#### Problem requirements
Print the records exactly and in full, please; the pictures stay out.

########

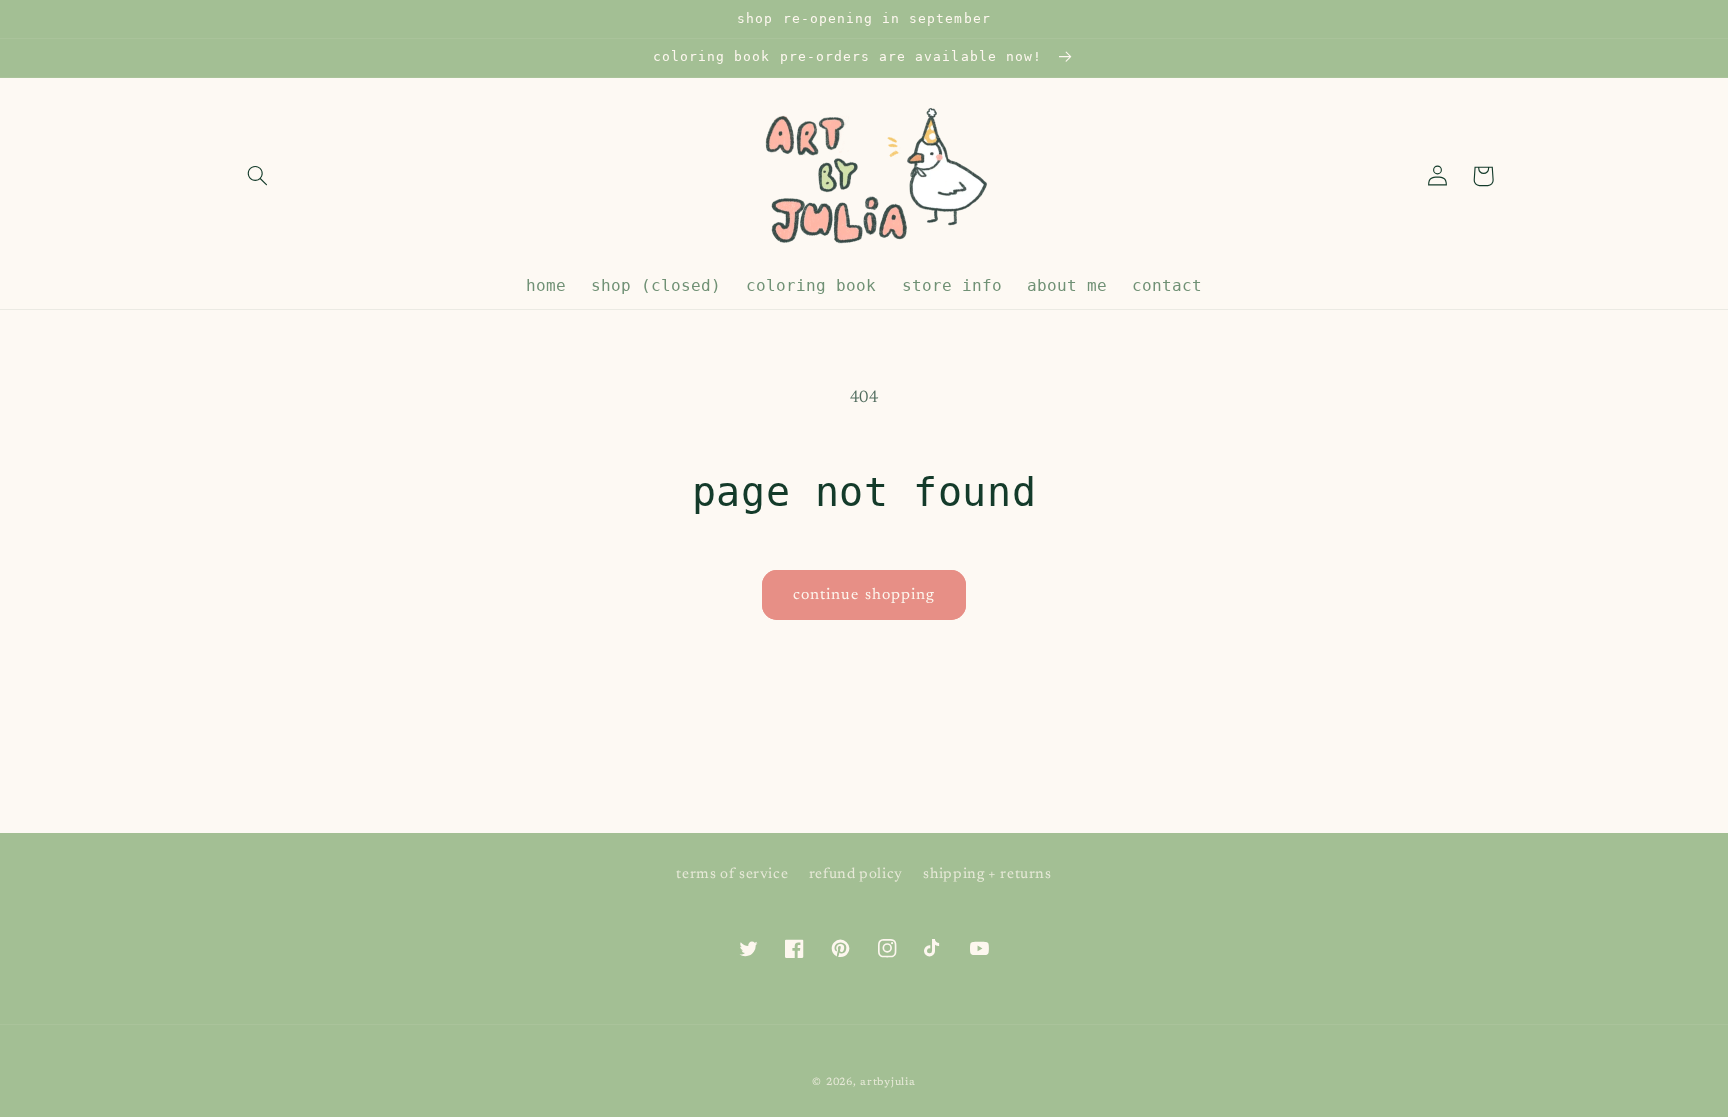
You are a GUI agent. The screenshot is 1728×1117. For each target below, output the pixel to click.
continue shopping (864, 595)
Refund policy (856, 874)
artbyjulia (887, 1082)
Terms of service (732, 874)
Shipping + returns (987, 874)
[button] (257, 176)
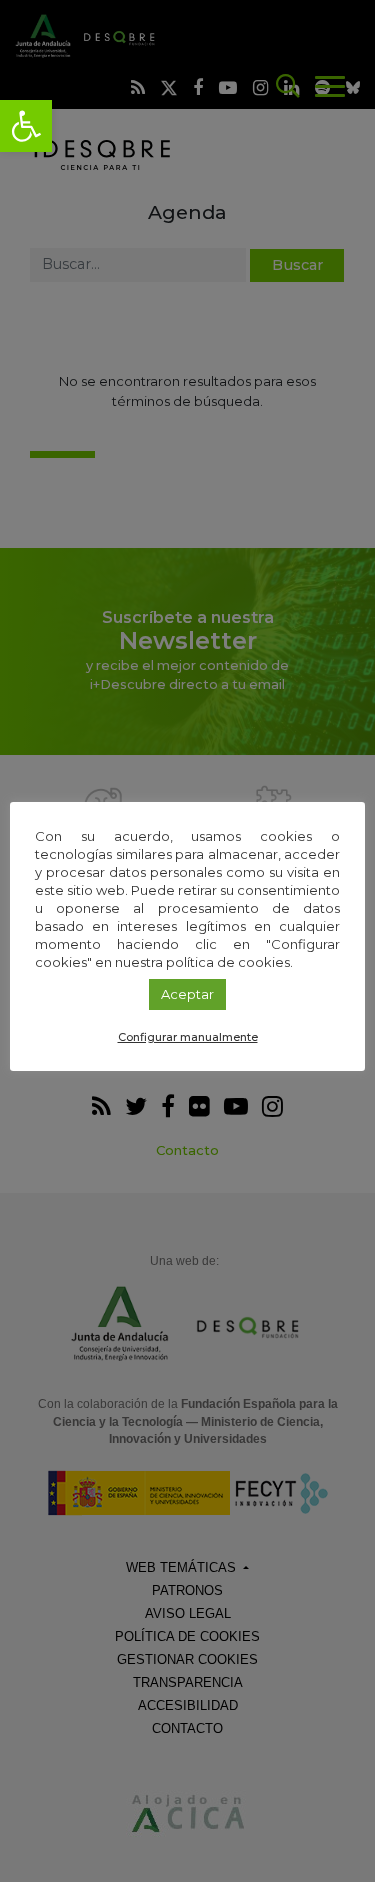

########

#### Response for this exercise
You are a GUI agent. The screenshot is 1728×1117. For each target below, output the pixel to click.
continue shopping (864, 595)
Refund policy (856, 874)
artbyjulia (887, 1082)
Terms of service (732, 874)
Shipping + returns (987, 874)
[button] (257, 176)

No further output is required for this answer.